Ambas áreas le daban un placer que no había experimentado antes.

Después de todo, Mari era virgen.

Rosina notó la reacción inocente que Mari había estado mostrando durante un rato, y le gustó.

En cuanto a Draco, a él le importaba una mierda si ella era virgen o no.

—¡Esto es increíble!

—exclamó Mari, gimiendo fuerte cada vez que Rosina pellizcaba sus pezones.

—Por supuesto —respondió Rosina y se acercó más—.

Después de todo, vas a follar.

—¿Qué?

—dijo Mari con confusión en sus ojos—.

Tardó un rato en entender lo que Rosina quería decir.

Sus ojos se abrieron como platos, y trató de escapar, pero Draco sostuvo su cintura con fuerza, impidiéndole irse.

—¿No sabías lo que era?

—preguntó Rosina con una risa divertida.

—¡Solo quiero tener sexo con mi pareja!

—gritó Mari avergonzada.

—Pero entraste en este escenario sabiendo que terminarías devorada por la lujuria —respondió Draco, dándole a su clítoris un delicioso pellizco de placer.

—¡Ah!

—Mari intentó luchar contra las ganas de gemir.

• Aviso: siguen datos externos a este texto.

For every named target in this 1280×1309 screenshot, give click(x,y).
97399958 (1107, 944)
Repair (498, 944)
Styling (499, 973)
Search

Su mente gritaba que parara, pero su cuerpo le decía lo opuesto.

—No lo sé…

—susurró Mari—.

Estaba respirando pesadamente, y su mente estaba aturdida sobre qué haría.

—Mmm, ¿qué tal si sigues tu instinto?

—preguntó Rosina seductoramente y sostuvo su pecho otra vez—.

Esta vez, fue suave y más apasionado.

—Yo- —Mari no pudo responder ya que su mente estaba enfocada en el placer que sentía, y cuanto más trataba de detenerse, más anhelaba más.

—Dinos, Mari.

¿Qué quieres hacer, ahora mismo?

—susurró Draco, le mordió el lóbulo de la oreja e insertó un solo dedo dentro de su coño.

—¡Quería esto!

¡Quiero sexo!

—gritó Mari, gimiendo fuerte—.

Arqueó su espalda, ofreciéndose a ellos.

Su reacción satisfizo tanto a Rosina como a Draco.

—Eres una buena chica —susurró Draco antes de levantar las piernas de Mari con cada mano, haciendo su núcleo visible ante los ojos de Rosina.

—Ya estás empapada —comentó Rosina con una sonrisa maliciosa—.

Ya que solo observaría desde un lado, Rosina se sentó en el sofá donde los pechos de Mari estaban al frente.

—¿No te unes?

—preguntó Draco al ver a Rosina acomodarse cómodamente en el sofá.

—Disfrutaré más observando —declaró Rosina y le guiñó el ojo a Draco—.

Vamos, mi querido.

Muéstrame de lo que eres capaz —se refería al desempeño de Draco.

—Haré todo lo posible por satisfacerte, mi querida —declaró Draco y puso a Mari en la cama a cuatro patas—.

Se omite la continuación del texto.